Storm and Pestilence

I should have known better than to mention either of the words in the title of tonight’s post as, lo and behold, we were delivered a month’s rain on Friday and there’s been more of the same today. Both times the wet stuff was accompanied by gale-forced winds, first from the north (noisy, but not too troublesome) and then from the south (my worst nightmare). I was up at 2am, 4am and 6am on Saturday morning checking that nothing had been toppled by the monsoon. I then overslept and awoke to a garden strewn with leaves and looking rather tousled, but with no major damage done. Most plants appeared to have enjoyed the soaking, with the exception of the lilies which were hanging their pollen-smudged heads in shame.

Lilium 'African Queen' holds court in her jungle kingdom
Lilium ‘African Queen’ holds court in her rainy jungle kingdom

Cautleya, hedychium and roscoea don’t mind the rain and have so far avoided the attentions of snails. The foliage looks splendid for the lack of chomping, although I don’t take this for granted. Meanwhile vine weevils and caterpillars are doing a good job of wreaking pestilence, nibbling fuchsia leaves and disfiguring dahlia flowers nightly. The best form of control is a midnight patrol, complete with torch and paper in which to squash the ugly bugs. I have tried sprays and soil drenches, but nothing frees me from these two persistent pests like nocturnal hunting.

> **EXERCISE SET**
[1] In the listing, copy out word for word the lines starting at the one that contains "You are a computer-use agent. Viewport: 1465px" and ending after the one that contains "will (x=1061, y=330).".
[2] Pick up the gardening post about storms and garden pests after its final sentence and keep writing it.

> **DATA FOR PROCESSING**
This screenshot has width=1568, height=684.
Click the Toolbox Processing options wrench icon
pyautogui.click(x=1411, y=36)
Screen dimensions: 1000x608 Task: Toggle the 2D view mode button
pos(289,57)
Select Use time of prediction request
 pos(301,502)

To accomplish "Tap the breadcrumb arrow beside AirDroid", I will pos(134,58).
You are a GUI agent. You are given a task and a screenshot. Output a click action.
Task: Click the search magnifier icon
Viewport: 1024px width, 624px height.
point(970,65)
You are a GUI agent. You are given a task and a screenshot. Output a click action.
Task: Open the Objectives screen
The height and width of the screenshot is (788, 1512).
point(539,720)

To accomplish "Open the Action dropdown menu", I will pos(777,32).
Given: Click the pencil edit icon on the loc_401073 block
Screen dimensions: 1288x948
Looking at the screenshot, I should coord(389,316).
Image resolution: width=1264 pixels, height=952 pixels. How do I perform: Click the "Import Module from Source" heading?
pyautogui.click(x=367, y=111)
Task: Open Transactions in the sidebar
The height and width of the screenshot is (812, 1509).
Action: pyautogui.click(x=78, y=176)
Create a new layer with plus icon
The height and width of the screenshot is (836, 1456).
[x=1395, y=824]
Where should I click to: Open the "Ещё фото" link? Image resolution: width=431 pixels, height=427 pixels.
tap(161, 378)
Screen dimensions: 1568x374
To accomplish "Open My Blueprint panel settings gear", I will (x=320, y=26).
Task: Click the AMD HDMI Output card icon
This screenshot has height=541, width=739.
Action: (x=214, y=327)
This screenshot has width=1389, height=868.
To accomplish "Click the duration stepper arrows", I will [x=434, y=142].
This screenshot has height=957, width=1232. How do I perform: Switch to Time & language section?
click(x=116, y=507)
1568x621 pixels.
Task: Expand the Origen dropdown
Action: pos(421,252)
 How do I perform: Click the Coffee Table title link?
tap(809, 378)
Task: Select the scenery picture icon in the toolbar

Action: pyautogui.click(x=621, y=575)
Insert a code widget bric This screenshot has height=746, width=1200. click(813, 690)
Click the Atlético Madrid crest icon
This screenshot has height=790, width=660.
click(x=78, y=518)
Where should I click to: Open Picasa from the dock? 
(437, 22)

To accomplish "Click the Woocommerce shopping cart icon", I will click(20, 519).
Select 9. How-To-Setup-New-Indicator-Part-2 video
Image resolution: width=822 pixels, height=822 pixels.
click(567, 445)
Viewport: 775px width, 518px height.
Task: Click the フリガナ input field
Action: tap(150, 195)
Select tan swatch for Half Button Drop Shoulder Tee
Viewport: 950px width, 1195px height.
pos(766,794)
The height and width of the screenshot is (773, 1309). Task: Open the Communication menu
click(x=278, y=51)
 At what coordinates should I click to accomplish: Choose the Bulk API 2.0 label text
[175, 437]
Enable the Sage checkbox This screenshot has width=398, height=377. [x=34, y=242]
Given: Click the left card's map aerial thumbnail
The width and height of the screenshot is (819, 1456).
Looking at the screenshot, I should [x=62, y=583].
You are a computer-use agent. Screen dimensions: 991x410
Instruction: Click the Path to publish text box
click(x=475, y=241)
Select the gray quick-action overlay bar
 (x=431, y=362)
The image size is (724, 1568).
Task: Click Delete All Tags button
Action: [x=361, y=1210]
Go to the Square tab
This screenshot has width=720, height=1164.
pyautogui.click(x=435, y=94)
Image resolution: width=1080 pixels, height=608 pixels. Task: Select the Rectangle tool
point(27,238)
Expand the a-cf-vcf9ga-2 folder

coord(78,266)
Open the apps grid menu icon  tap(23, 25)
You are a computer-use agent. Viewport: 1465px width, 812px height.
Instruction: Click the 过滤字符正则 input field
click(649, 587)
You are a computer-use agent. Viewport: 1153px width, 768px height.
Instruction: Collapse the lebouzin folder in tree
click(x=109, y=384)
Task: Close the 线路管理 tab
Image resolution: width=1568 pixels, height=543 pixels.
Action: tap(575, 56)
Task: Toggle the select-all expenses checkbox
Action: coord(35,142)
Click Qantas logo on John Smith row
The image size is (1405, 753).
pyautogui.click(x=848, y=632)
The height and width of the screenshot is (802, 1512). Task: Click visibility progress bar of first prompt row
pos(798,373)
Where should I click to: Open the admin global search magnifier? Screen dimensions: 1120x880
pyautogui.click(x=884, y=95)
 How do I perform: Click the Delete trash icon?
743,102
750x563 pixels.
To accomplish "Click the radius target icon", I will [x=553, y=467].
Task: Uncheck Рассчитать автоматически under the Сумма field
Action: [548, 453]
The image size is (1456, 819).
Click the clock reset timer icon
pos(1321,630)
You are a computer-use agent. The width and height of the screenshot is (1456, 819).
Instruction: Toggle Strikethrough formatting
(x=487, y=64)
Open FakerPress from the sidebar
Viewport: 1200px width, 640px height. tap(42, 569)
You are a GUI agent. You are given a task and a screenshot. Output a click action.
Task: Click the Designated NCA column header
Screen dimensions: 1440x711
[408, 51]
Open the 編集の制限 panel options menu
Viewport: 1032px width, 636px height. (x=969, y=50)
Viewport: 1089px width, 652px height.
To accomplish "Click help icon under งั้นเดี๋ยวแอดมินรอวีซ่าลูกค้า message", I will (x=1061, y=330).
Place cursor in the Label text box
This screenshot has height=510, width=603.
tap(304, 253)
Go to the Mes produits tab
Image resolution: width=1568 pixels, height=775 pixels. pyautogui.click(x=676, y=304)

> **ANSWERS IN ORDER**
[1]
You are a computer-use agent. Viewport: 1465px width, 812px height.
Instruction: Click the 过滤字符正则 input field
click(649, 587)
You are a computer-use agent. Viewport: 1153px width, 768px height.
Instruction: Collapse the lebouzin folder in tree
click(x=109, y=384)
Task: Close the 线路管理 tab
Image resolution: width=1568 pixels, height=543 pixels.
Action: tap(575, 56)
Task: Toggle the select-all expenses checkbox
Action: coord(35,142)
Click Qantas logo on John Smith row
The image size is (1405, 753).
pyautogui.click(x=848, y=632)
The height and width of the screenshot is (802, 1512). Task: Click visibility progress bar of first prompt row
pos(798,373)
Where should I click to: Open the admin global search magnifier? Screen dimensions: 1120x880
pyautogui.click(x=884, y=95)
 How do I perform: Click the Delete trash icon?
743,102
750x563 pixels.
To accomplish "Click the radius target icon", I will [x=553, y=467].
Task: Uncheck Рассчитать автоматически under the Сумма field
Action: [548, 453]
The image size is (1456, 819).
Click the clock reset timer icon
pos(1321,630)
You are a computer-use agent. The width and height of the screenshot is (1456, 819).
Instruction: Toggle Strikethrough formatting
(x=487, y=64)
Open FakerPress from the sidebar
Viewport: 1200px width, 640px height. tap(42, 569)
You are a GUI agent. You are given a task and a screenshot. Output a click action.
Task: Click the Designated NCA column header
Screen dimensions: 1440x711
[408, 51]
Open the 編集の制限 panel options menu
Viewport: 1032px width, 636px height. (x=969, y=50)
Viewport: 1089px width, 652px height.
To accomplish "Click help icon under งั้นเดี๋ยวแอดมินรอวีซ่าลูกค้า message", I will (x=1061, y=330).

[2]
Cautleya spicata, one of the toughest tropicals I know
Cautleya spicata, one of the toughest tropicals I know

Driven inside by the rain I watched the garden get a good buffeting and wondered why I even bothered trying to sweep the terrace. I neatly organised all the NGS paraphernalia on the dining table in readiness for next weekend before returning to the fray to stake lilies, cannas and salvias. The weather was taking no prisoners and I ended the afternoon soaked through. With luck the weather will mellow though the week and reward us and our visitors with sunshine during our open weekend.

Did you manage to get anything done in the garden this weekend, or did you choose to snuggle up with a cup of tea and a good book instead?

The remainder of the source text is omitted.